Collected data
****************************************

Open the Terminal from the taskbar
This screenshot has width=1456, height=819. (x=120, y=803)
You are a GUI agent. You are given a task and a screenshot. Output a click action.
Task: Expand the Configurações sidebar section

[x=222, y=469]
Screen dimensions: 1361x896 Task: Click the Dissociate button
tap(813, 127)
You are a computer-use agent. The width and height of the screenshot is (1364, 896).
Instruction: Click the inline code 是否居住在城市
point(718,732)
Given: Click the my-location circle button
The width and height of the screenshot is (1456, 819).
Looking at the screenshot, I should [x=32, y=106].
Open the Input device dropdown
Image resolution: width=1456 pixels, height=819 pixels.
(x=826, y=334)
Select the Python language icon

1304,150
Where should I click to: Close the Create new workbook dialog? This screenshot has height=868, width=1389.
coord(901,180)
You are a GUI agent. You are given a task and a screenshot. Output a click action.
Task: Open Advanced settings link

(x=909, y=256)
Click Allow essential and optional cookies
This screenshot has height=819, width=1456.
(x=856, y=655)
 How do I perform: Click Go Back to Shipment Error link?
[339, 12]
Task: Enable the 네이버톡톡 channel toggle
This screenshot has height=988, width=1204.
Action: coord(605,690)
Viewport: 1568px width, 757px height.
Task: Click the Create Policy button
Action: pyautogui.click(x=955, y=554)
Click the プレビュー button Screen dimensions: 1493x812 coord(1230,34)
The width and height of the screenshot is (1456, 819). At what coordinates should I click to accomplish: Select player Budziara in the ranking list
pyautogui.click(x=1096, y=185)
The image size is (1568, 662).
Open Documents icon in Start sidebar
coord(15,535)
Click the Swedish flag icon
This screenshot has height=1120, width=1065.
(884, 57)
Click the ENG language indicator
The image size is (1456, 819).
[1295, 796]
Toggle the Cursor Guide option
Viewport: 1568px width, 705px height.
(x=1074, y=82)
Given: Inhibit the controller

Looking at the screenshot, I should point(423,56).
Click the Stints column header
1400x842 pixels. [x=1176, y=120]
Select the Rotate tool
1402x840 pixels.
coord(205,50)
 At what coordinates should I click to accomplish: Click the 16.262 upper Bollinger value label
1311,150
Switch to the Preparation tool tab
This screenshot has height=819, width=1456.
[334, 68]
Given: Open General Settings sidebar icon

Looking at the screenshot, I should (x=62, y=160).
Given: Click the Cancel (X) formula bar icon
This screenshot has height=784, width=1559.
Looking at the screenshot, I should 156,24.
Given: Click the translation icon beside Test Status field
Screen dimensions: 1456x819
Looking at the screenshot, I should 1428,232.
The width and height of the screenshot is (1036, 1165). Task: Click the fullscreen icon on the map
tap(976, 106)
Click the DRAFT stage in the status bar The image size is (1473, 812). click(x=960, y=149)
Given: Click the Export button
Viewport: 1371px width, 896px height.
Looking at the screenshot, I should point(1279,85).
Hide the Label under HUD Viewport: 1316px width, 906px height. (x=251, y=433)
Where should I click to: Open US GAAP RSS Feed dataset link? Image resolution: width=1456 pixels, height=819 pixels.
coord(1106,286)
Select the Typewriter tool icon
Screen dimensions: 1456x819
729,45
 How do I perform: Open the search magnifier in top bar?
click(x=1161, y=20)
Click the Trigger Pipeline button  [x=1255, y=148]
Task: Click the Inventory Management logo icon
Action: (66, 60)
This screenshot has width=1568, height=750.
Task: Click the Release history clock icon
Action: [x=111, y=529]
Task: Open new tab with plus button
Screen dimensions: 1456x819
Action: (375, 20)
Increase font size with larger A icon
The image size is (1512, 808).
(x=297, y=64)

****************************************

**Exercise:**
Set down every entry again, word for word.

**Finished task:**
Open the Terminal from the taskbar
This screenshot has width=1456, height=819. (x=120, y=803)
You are a GUI agent. You are given a task and a screenshot. Output a click action.
Task: Expand the Configurações sidebar section

[x=222, y=469]
Screen dimensions: 1361x896 Task: Click the Dissociate button
tap(813, 127)
You are a computer-use agent. The width and height of the screenshot is (1364, 896).
Instruction: Click the inline code 是否居住在城市
point(718,732)
Given: Click the my-location circle button
The width and height of the screenshot is (1456, 819).
Looking at the screenshot, I should [x=32, y=106].
Open the Input device dropdown
Image resolution: width=1456 pixels, height=819 pixels.
(x=826, y=334)
Select the Python language icon

1304,150
Where should I click to: Close the Create new workbook dialog? This screenshot has height=868, width=1389.
coord(901,180)
You are a GUI agent. You are given a task and a screenshot. Output a click action.
Task: Open Advanced settings link

(x=909, y=256)
Click Allow essential and optional cookies
This screenshot has height=819, width=1456.
(x=856, y=655)
 How do I perform: Click Go Back to Shipment Error link?
[339, 12]
Task: Enable the 네이버톡톡 channel toggle
This screenshot has height=988, width=1204.
Action: coord(605,690)
Viewport: 1568px width, 757px height.
Task: Click the Create Policy button
Action: pyautogui.click(x=955, y=554)
Click the プレビュー button Screen dimensions: 1493x812 coord(1230,34)
The width and height of the screenshot is (1456, 819). At what coordinates should I click to accomplish: Select player Budziara in the ranking list
pyautogui.click(x=1096, y=185)
The image size is (1568, 662).
Open Documents icon in Start sidebar
coord(15,535)
Click the Swedish flag icon
This screenshot has height=1120, width=1065.
(884, 57)
Click the ENG language indicator
The image size is (1456, 819).
[1295, 796]
Toggle the Cursor Guide option
Viewport: 1568px width, 705px height.
(x=1074, y=82)
Given: Inhibit the controller

Looking at the screenshot, I should point(423,56).
Click the Stints column header
1400x842 pixels. [x=1176, y=120]
Select the Rotate tool
1402x840 pixels.
coord(205,50)
 At what coordinates should I click to accomplish: Click the 16.262 upper Bollinger value label
1311,150
Switch to the Preparation tool tab
This screenshot has height=819, width=1456.
[334, 68]
Given: Open General Settings sidebar icon

Looking at the screenshot, I should (x=62, y=160).
Given: Click the Cancel (X) formula bar icon
This screenshot has height=784, width=1559.
Looking at the screenshot, I should 156,24.
Given: Click the translation icon beside Test Status field
Screen dimensions: 1456x819
Looking at the screenshot, I should 1428,232.
The width and height of the screenshot is (1036, 1165). Task: Click the fullscreen icon on the map
tap(976, 106)
Click the DRAFT stage in the status bar The image size is (1473, 812). click(x=960, y=149)
Given: Click the Export button
Viewport: 1371px width, 896px height.
Looking at the screenshot, I should point(1279,85).
Hide the Label under HUD Viewport: 1316px width, 906px height. (x=251, y=433)
Where should I click to: Open US GAAP RSS Feed dataset link? Image resolution: width=1456 pixels, height=819 pixels.
coord(1106,286)
Select the Typewriter tool icon
Screen dimensions: 1456x819
729,45
 How do I perform: Open the search magnifier in top bar?
click(x=1161, y=20)
Click the Trigger Pipeline button  [x=1255, y=148]
Task: Click the Inventory Management logo icon
Action: (66, 60)
This screenshot has width=1568, height=750.
Task: Click the Release history clock icon
Action: [x=111, y=529]
Task: Open new tab with plus button
Screen dimensions: 1456x819
Action: (375, 20)
Increase font size with larger A icon
The image size is (1512, 808).
(x=297, y=64)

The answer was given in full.